Whether you should code CPS respondents not in universe for SNAP related variables as not receiving snap or as missing data points depends on your research goals and your own analytical discretion. Counting people NIU as “no” will likely change the denominator of your analysis, and I cannot determine if that is appropriate for your purposes.

First, note that the universe is not the same for all SNAP related variables in the CPS. If you are using SNAP related variables (such as FSFDSTMP or FSSTMPVALC) from the Food Security Supplement, the universe is in line with actual SNAP eligibility requirements. However, the ASEC question corresponding to the IPUMS variable FOODSTMP is asked of everyone (only vacant housing units are NIU). The remainder of my response assumes you are referring to variables from the Food Security Supplement.
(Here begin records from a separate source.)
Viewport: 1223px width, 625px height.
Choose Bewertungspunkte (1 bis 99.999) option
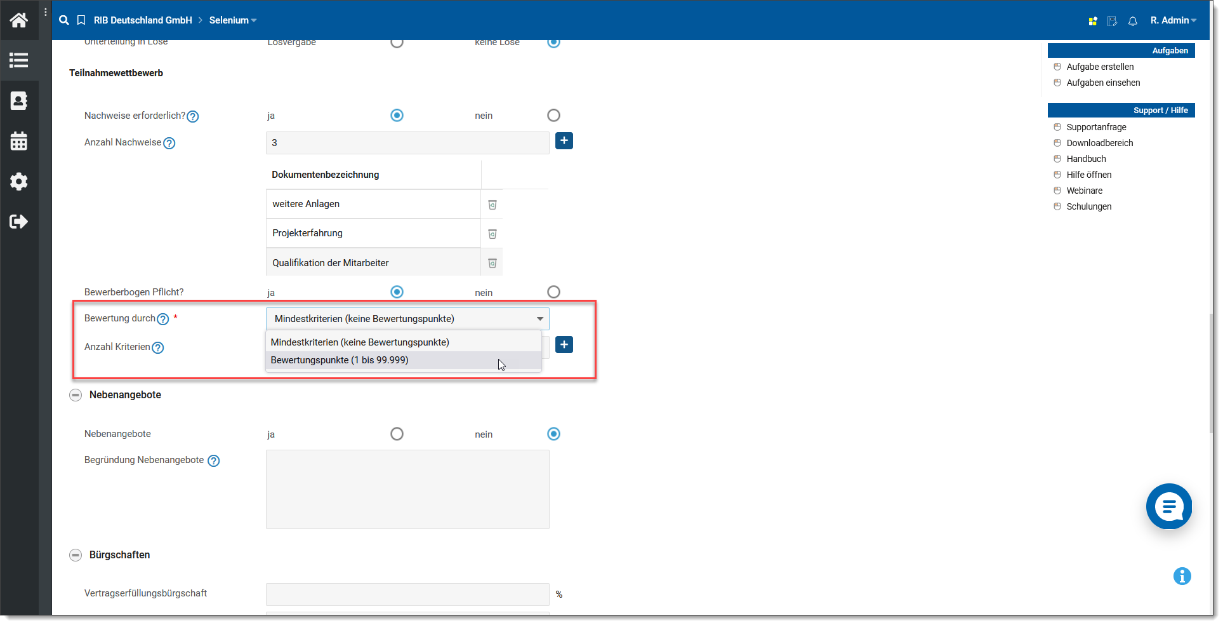click(340, 360)
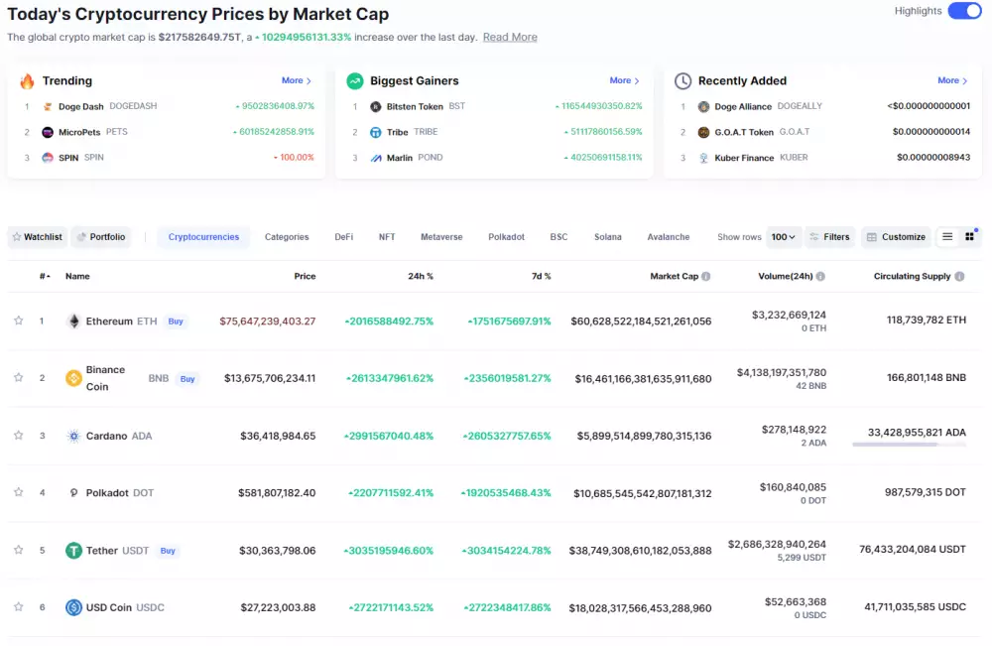
Task: Open the Watchlist via its star icon
Action: click(x=17, y=236)
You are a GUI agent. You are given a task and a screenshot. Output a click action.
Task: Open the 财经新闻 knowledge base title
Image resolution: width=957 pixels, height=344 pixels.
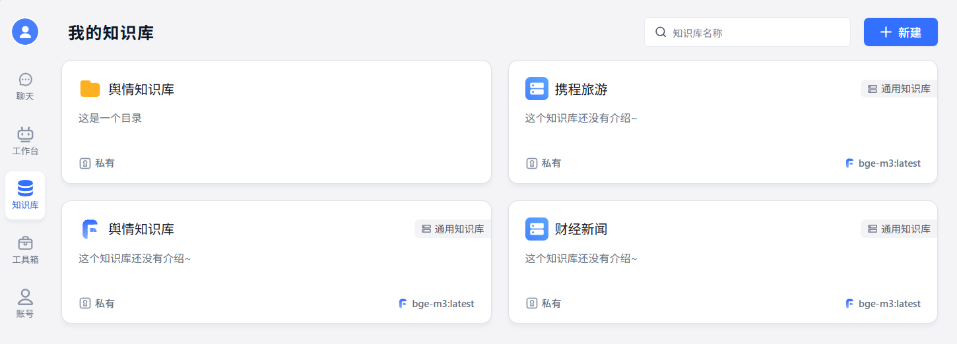click(x=581, y=229)
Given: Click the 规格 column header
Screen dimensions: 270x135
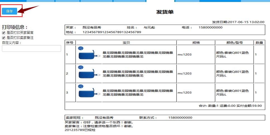Looking at the screenshot, I should (196, 43).
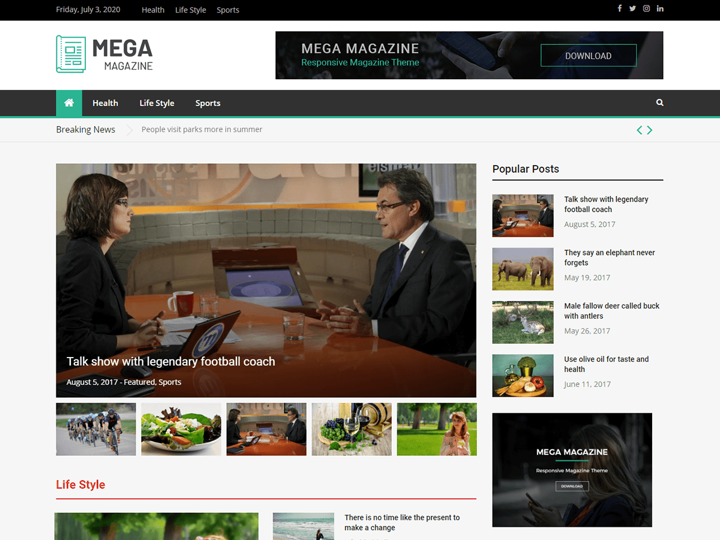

If you are in fact referring to FOODSTMP from the ASEC, your question does not apply, as everyone who does not qualify for and therefore does not receive SNAP benefits is already coded as “no.” It would be up to your discretion if you want to attempt to identify SNAP-eligible respondents in this case.

Sometimes respondents are out of universe for a question because it does not apply to them, which implies a particular answer. For example, a survey may ask if a respondent is working full-time, and restrict the universe to currently employed people. Someone who is out of universe (not employed) cannot be working full time, so their answer would always be “no” if asked. We do not observe the answers of NIU respondents but can be fairly certain they would say “no” unless they misreported their employment status.
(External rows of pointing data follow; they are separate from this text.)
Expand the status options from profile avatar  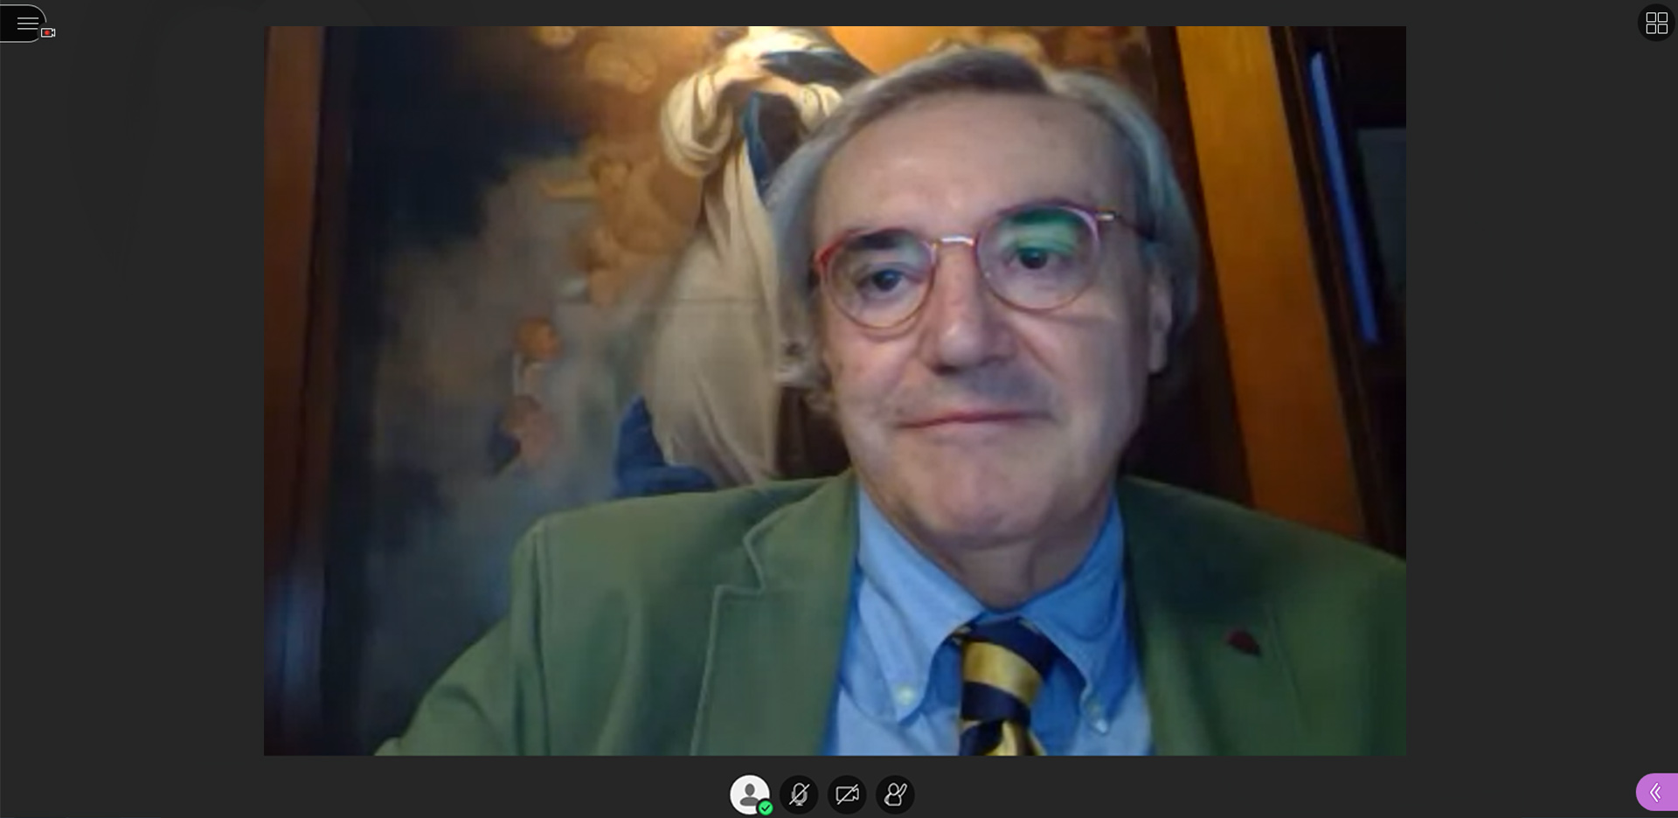click(750, 794)
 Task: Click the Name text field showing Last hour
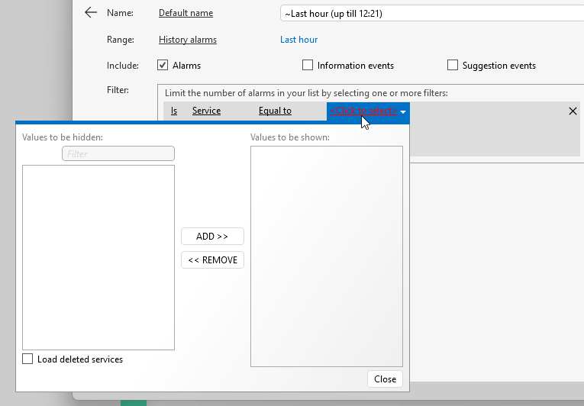tap(428, 14)
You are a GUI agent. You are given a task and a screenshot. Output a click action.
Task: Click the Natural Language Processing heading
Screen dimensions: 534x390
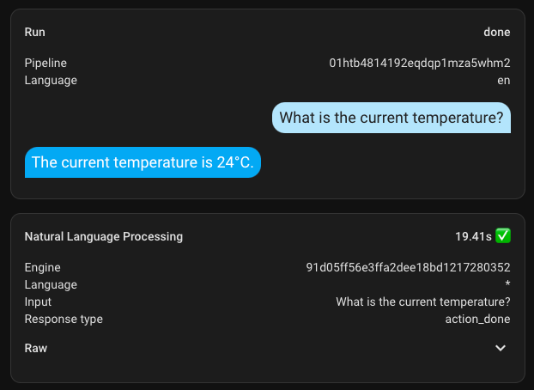pyautogui.click(x=104, y=235)
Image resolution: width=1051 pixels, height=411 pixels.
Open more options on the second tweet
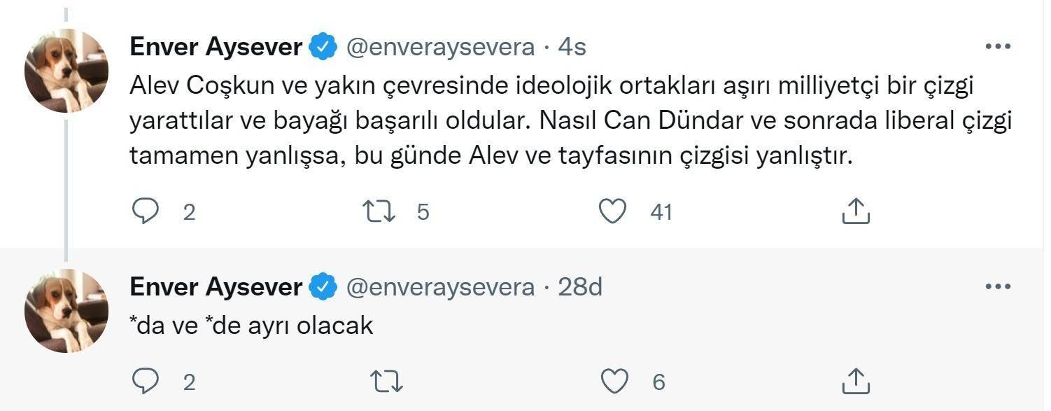pyautogui.click(x=998, y=287)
In other cases, respondents are not in universe for a question because it usually does not apply to them. For example, some survey questions on retirement are only asked of older respondents who are out of the labor force. There are certainly younger respondents who are out of the labor force because they are retired.

The SNAP eligibility variables seem to be somewhere in between. While SNAP eligibility is baked into the universe of these variables, people misreport income frequently, and misreporting may be more common among people in some income groups than others. The rate of income misreporting, and whether errors of omission (someone eligible for SNAP is not asked the SNAP questions) or errors of comission (someone ineligible for SNAP is asked the SNAP questions) would affect your analysis are important factors to consider as you decide how to treat NIU respondents. It may or may not be appropriate to include NIU respondents in your analysis. For example, if you want to calculate the rate of SNAP receipt among SNAP-eligible households, you should not include NIUs in the denominator since they are (mostly) SNAP ineligible.